How are photos selected for CV training?

I find it encouraging that the pictures for Lunate Crassinella you’ve added since starting this project:
https://www.inaturalist.org/observations?created_d1=2023-06-01&place_id=any&taxon_id=253452&user_id=bonesigh
Don’t look immediately distinguishable by eye from the range of Lunate Crassinella observations by other people:
https://www.inaturalist.org/observations?place_id=any&taxon_id=253452&not_user_id=bonesigh
And, if anything, have slightly more diversity in appearances than the pre-existing observations.
So I think you are doing a decent job of not just taking basically 100 variants of the same picture with your own particular quirks. I think part of this is that basically with such tiny shells there are only so many ways to take a reasonably ID-able photograph. One note, if it is even possible to get your camera to focus, it might be good to try to include some edge-on or nearly-edge-on photographs, for a bit more diversity. Larger shells often have some photos like that in the mix, though maybe it is to be expected that they are inherently less typical for shells so tiny, I don’t know.

2 Likes

Just to clarify slightly, for the dextral shell, the opening of the shell will face you on your (the observer’s) right, and for sinistral it faces your (the observer’s) left.

2 Likes

Yes, that is a good clarification. Thanks.

Just a little context on why diversity matters, a typical classification neural network is a Convolution Neural Network. It trains filters that activate neurons when they pass over certain features in an image. If too many images are taken at the same focal length with the same camera, the network may unintentionally learn an attribute of the camera like the bokeh pattern as contributing to the ID. This is a gross oversimplification, but in my experience building and training classification models it’s easy to pick up artifacts.

4 Likes

I love your teamwork approach and spirit @DianaStuder !

1 Like

@alex Does this mean that you have found that having more than 1000 images per species does not result in significant improvements to the model? So all species are trained on between 100 and 1000 images? When you augment, are you augmenting so that all species end up with a similar number of images even though the augmented images aren’t as useful as distinct images?

2 Likes

https://www.inaturalist.org/observations?locale=nl&place_id=any&preferred_place_id=7506&taxon_id=430140 Over 100 photos but not in the Computer Vision model. How to solve this? Is there topic for this?


14 days later we see 106 Research Grade observations. Waiting what happens to the Computer Vision model next month.
https://www.inaturalist.org/observations?locale=nl&place_id=any&preferred_place_id=7506&quality_grade=research&taxon_id=430140&verifiable=any

Seems like a different topic and not really a forum one. On iNat, reach out to people who for sure know the taxon and maybe work together on identifying these observations accurately.

Only 49 of the observations are Research Grade, so I would guess there aren’t enough with Community ID yet to enter the model. But it’s getting there!

2 Likes

Another data point: Image flipping may be why the CV sometimes has problems distinguishing between righteye and lefteye flounders (Pleuronectidae and Paralichthyidae).

2 Likes

I would recommend you take photographs of some more of the shells of micromollusk species that you have on hand.

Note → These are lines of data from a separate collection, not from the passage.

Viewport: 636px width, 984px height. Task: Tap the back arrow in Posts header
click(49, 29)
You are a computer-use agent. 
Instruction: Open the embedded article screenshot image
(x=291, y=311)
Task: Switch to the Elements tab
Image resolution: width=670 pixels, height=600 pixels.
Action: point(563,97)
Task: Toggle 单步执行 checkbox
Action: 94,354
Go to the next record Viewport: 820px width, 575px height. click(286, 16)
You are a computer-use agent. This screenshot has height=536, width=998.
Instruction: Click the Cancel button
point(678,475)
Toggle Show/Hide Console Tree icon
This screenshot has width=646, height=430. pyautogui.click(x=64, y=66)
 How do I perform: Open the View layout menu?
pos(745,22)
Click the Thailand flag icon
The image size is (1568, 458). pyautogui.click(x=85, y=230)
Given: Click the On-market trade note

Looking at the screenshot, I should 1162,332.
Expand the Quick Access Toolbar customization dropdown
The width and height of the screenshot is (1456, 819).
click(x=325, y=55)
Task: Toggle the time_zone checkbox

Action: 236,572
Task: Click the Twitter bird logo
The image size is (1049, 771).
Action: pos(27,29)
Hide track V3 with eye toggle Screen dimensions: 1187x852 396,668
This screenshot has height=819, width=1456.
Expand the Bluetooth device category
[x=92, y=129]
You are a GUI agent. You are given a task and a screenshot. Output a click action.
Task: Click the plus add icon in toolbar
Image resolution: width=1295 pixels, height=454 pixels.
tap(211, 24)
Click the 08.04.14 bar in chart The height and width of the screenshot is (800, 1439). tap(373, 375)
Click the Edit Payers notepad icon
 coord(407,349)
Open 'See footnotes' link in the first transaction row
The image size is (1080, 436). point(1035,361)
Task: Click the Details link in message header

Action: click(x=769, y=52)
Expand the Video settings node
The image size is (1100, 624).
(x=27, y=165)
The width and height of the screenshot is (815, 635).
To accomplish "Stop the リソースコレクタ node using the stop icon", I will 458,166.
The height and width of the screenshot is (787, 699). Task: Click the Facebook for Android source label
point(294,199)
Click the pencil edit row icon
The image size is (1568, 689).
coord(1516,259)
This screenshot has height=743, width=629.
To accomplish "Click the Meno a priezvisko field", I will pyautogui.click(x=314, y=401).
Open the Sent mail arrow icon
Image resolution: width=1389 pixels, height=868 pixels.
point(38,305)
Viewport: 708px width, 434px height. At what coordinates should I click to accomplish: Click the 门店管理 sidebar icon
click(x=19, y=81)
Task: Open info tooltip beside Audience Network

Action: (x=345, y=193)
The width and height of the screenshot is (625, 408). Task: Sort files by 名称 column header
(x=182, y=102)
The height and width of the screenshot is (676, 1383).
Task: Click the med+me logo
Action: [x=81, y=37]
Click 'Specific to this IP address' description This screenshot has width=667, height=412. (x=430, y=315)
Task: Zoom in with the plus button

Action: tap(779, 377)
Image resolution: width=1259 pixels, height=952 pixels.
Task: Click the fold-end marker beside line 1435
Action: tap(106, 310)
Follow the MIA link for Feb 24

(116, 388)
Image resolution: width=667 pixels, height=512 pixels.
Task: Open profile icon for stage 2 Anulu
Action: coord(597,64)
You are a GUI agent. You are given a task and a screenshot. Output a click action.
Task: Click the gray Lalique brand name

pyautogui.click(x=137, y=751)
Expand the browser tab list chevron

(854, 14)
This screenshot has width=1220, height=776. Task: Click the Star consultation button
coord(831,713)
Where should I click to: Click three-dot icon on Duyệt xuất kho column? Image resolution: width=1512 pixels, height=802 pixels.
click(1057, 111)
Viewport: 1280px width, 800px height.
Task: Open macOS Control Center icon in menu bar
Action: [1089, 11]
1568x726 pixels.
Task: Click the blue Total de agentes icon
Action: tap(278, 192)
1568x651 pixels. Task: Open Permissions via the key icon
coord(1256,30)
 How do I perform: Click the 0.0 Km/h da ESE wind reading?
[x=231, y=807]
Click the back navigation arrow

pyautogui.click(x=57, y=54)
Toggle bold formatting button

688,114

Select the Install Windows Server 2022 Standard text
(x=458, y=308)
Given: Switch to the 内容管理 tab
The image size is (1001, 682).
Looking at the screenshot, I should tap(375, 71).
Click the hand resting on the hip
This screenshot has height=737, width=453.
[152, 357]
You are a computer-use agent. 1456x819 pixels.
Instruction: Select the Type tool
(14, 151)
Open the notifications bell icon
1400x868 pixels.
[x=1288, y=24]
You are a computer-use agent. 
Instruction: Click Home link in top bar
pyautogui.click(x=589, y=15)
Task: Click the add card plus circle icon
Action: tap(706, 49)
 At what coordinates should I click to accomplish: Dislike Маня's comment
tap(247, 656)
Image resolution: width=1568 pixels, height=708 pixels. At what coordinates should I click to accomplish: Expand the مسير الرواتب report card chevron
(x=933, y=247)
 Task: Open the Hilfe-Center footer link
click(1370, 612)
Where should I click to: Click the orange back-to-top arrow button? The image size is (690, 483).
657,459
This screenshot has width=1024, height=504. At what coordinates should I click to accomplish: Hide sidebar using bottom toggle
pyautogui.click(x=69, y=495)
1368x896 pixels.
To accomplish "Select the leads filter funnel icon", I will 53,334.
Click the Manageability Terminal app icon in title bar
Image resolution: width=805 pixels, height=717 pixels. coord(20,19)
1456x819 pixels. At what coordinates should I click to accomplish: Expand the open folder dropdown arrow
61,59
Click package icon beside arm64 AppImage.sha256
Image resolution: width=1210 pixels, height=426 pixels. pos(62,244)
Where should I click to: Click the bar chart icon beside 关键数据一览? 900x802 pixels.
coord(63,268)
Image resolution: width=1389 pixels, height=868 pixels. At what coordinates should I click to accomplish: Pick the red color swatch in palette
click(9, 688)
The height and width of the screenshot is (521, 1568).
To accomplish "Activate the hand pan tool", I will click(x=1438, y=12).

The shells of all mollusk species are somewhat variable. Of course the shell varies in shape as the mollusk grows and matures, and usually the shells, even when fresh, vary somewhat in color and maybe even in texture too. There are also sun-bleached shells and beach-worn shells. Us humans need to know about these variants, and so does the CV.

4 Likes

@alex any results from the experiment with pics of different “handed” mollusks that you can share?

Was this helpful?

Here are four pairs of gastropod species where the first one has sinistral shell-coiling, and the second one has dextral shell coiling, but both otherwise look rather similar:

One
Sinistral:
https://www.inaturalist.org/taxa/503453-Sinistrofulgur-sinistrum
versus
Dextral:
https://www.inaturalist.org/taxa/208724-Busycon-carica

Two
Sinistral:
https://www.inaturalist.org/taxa/499861-Sinistrofulgur-pulleyi
versus
Dextral:
https://www.inaturalist.org/taxa/971306-Fulguropsis-spirata

Three
Sinistral:
https://www.inaturalist.org/taxa/292300-Marshallora-modesta
versus
Dextral:
https://www.inaturalist.org/taxa/387350-Cerithiopsis-powelli

Four
Sinistral
https://www.inaturalist.org/taxa/563819-Physa-acuta
versus
Dextral
https://www.inaturalist.org/taxa/451596-Oxyloma-elegans

2 Likes

I did some analysis and it looks to me like our models underperform on these taxa, enough to warrant a further experiment, but I’ve been busy (and all of our GPUs have been busy) so we haven’t had the time to make much progress. However, it’s in my queue of experiments to run now that the geo modeling work is out the door.

7 Likes

This topic was automatically closed 60 days after the last reply. New replies are no longer allowed.